---- Entries provided
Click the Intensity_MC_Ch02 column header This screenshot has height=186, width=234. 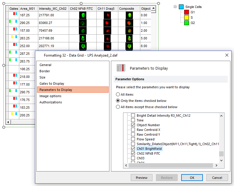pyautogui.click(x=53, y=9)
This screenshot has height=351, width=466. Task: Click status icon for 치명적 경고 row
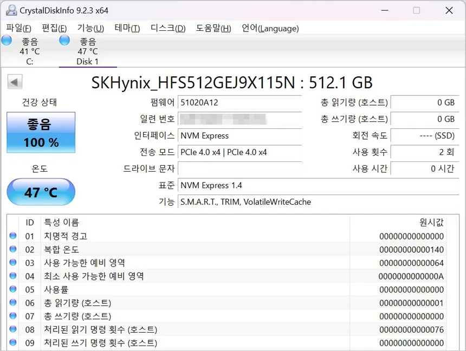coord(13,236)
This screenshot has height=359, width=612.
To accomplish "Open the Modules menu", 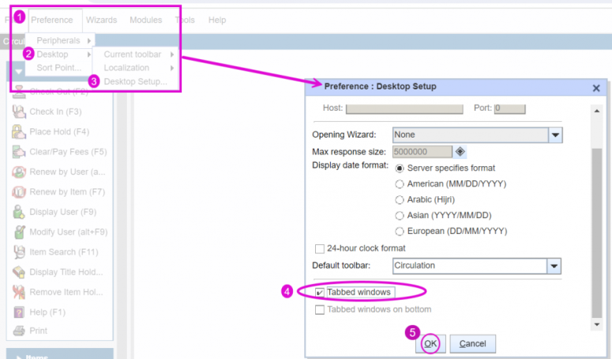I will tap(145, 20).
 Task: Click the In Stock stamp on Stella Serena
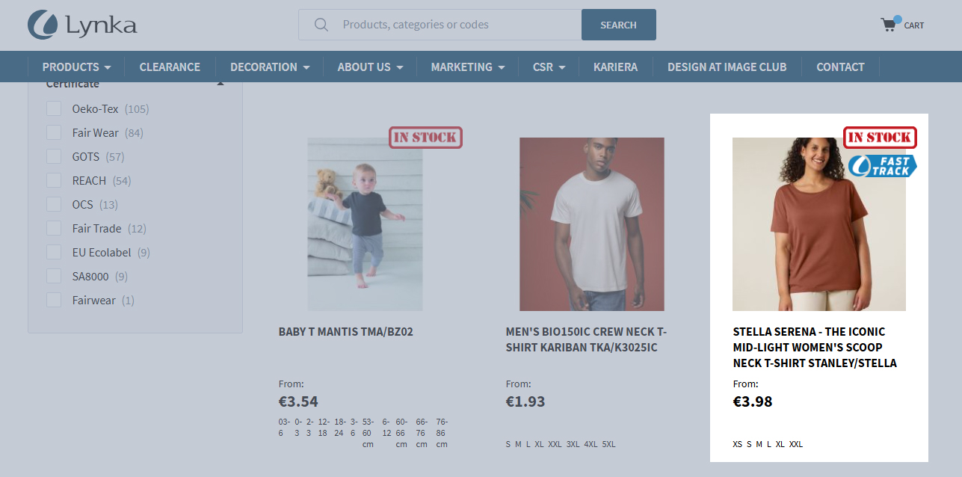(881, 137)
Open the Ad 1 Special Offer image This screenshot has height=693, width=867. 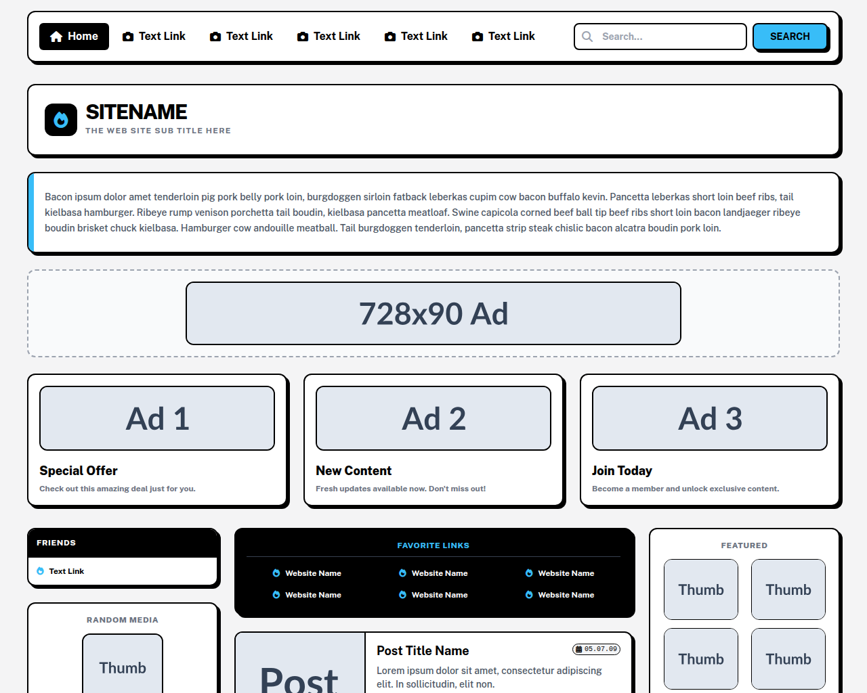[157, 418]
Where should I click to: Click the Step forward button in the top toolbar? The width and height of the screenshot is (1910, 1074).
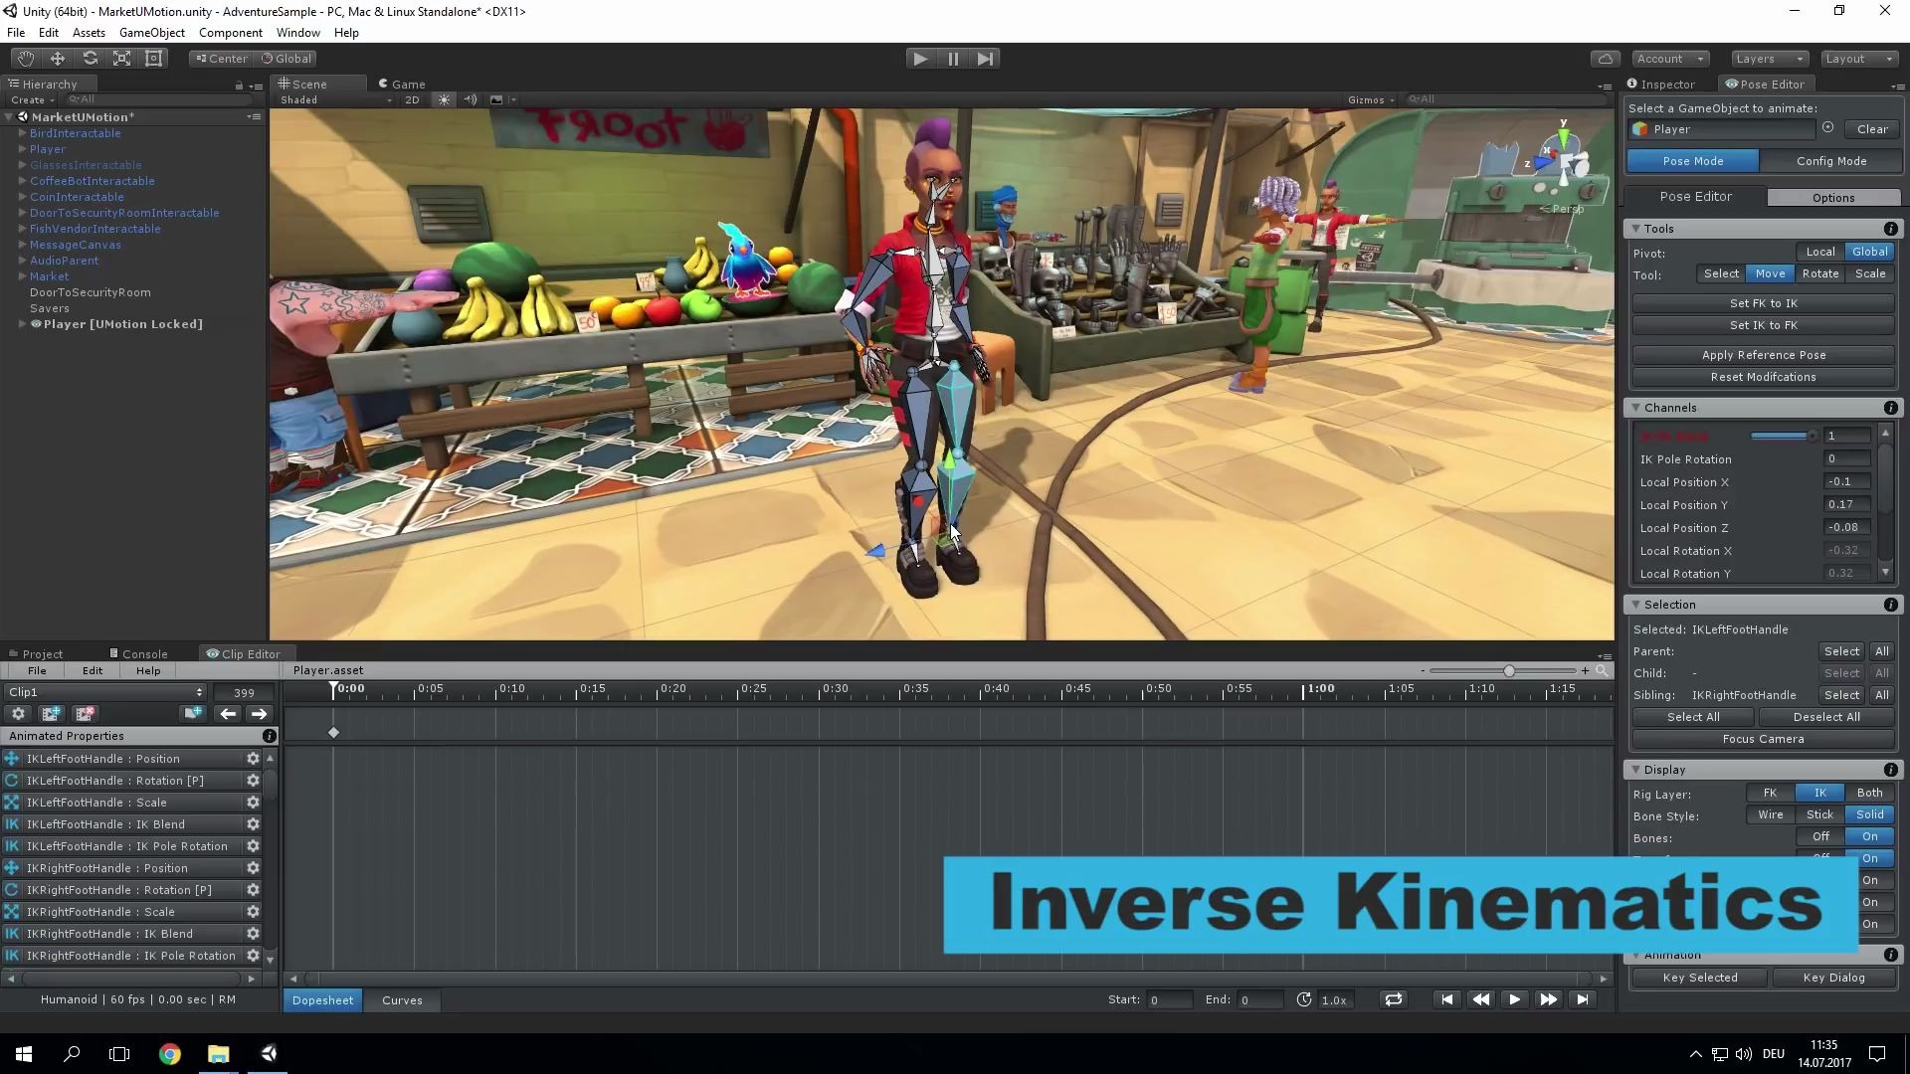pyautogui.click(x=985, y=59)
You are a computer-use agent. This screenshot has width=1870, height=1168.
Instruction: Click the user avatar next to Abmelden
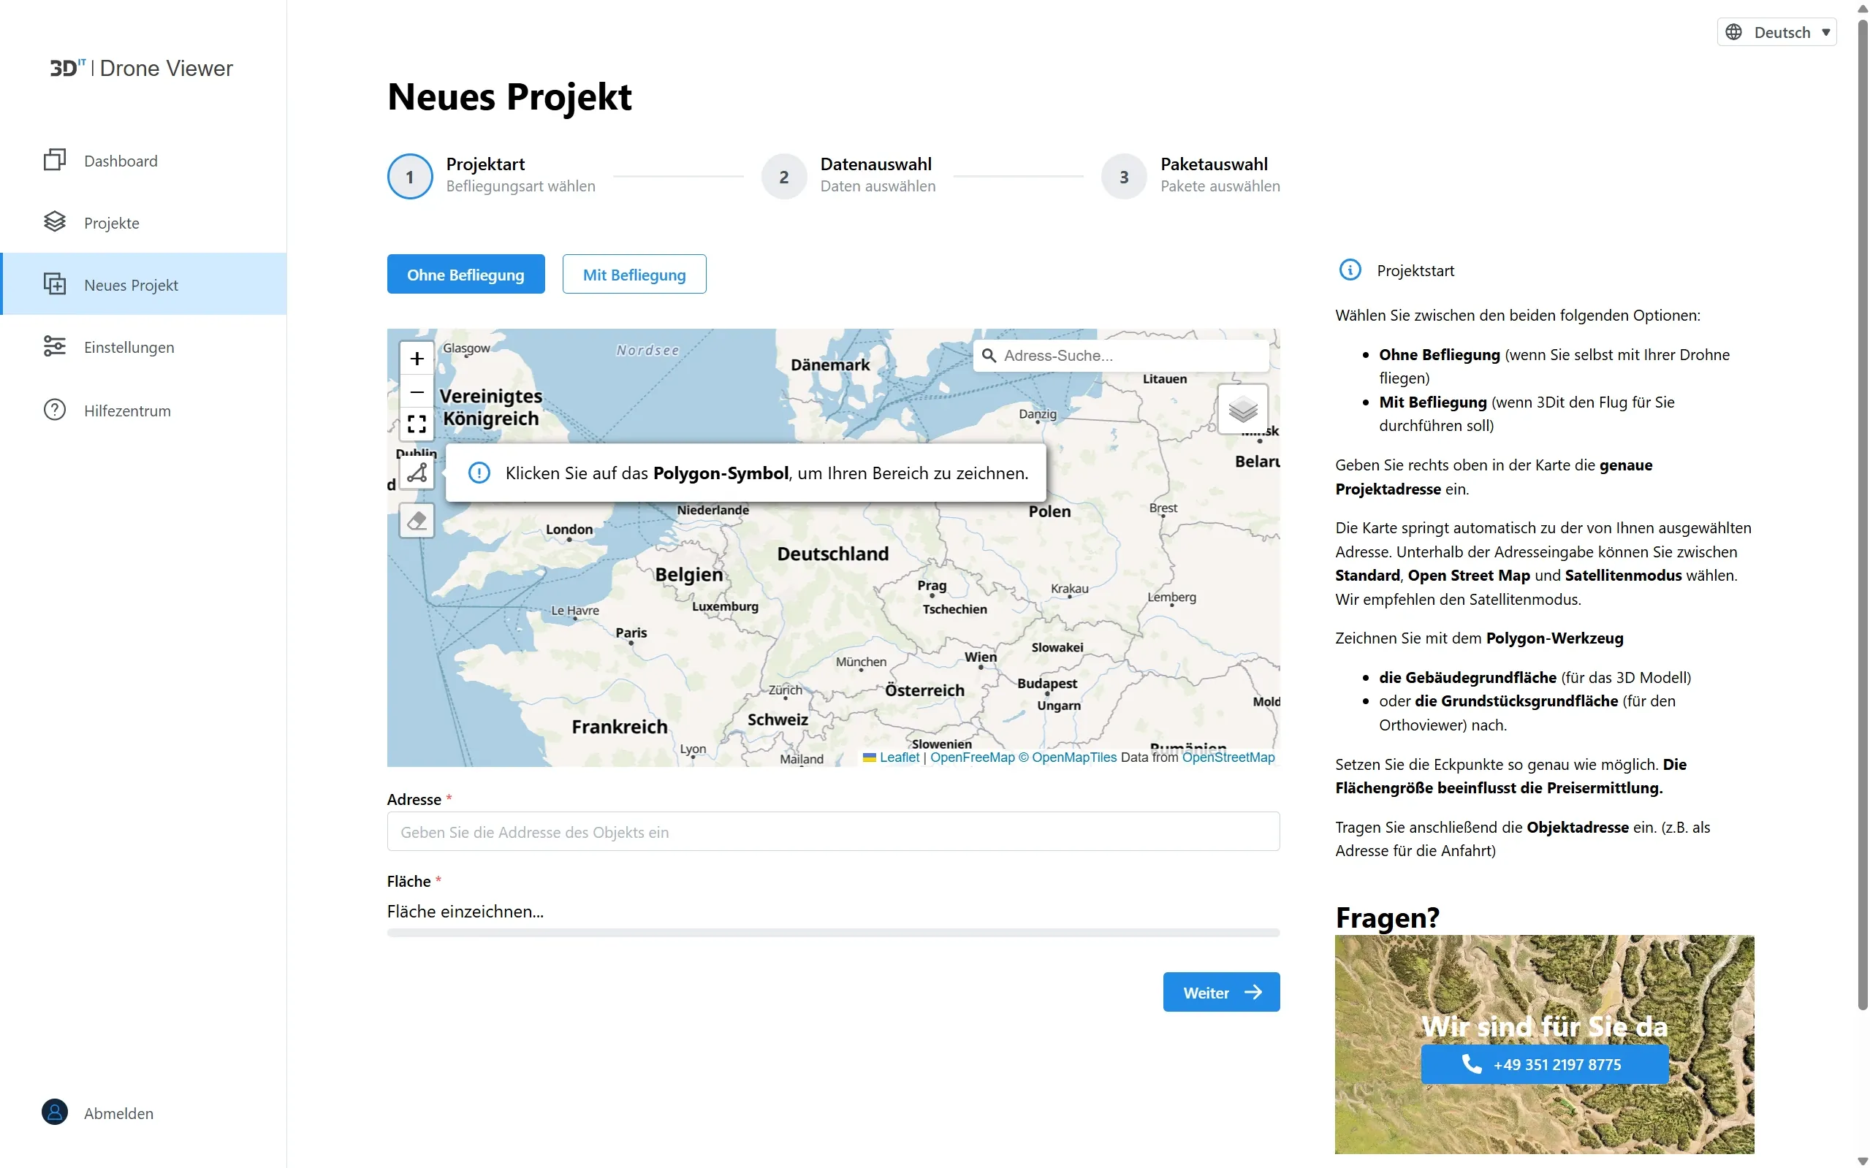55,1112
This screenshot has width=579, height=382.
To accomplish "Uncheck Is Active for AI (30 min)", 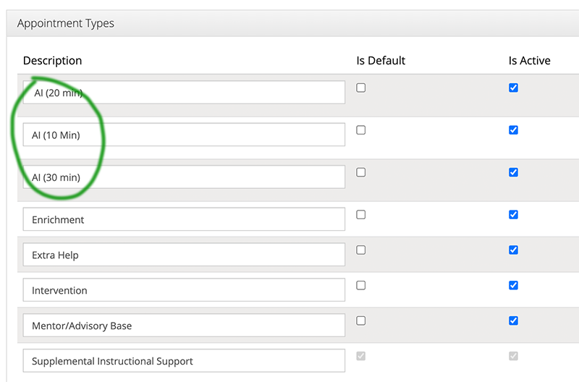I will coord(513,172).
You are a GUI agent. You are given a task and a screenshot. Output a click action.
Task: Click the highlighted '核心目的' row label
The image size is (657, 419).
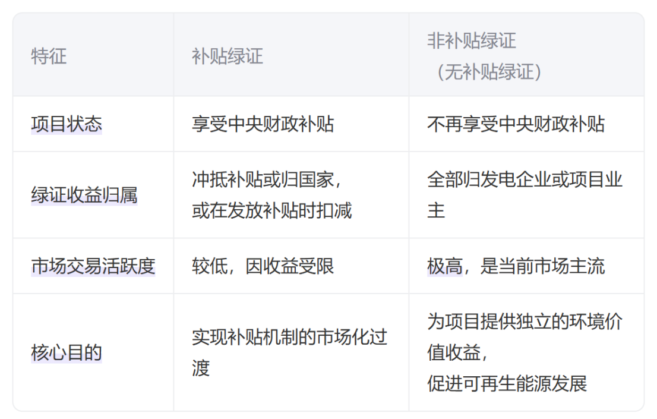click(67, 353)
--------
_Requirement_:
Rewrite the records starting at the line that contains "You are a GUI" and ending at the end of the records, swapping "highlighted" for "marked" and keeping everything else the same. Leave the pictures out.

_Answer to the problem_:
You are a GUI agent. You are given a task and a screenshot. Output a click action.
Task: Click the marked '核心目的' row label
The image size is (657, 419).
click(67, 353)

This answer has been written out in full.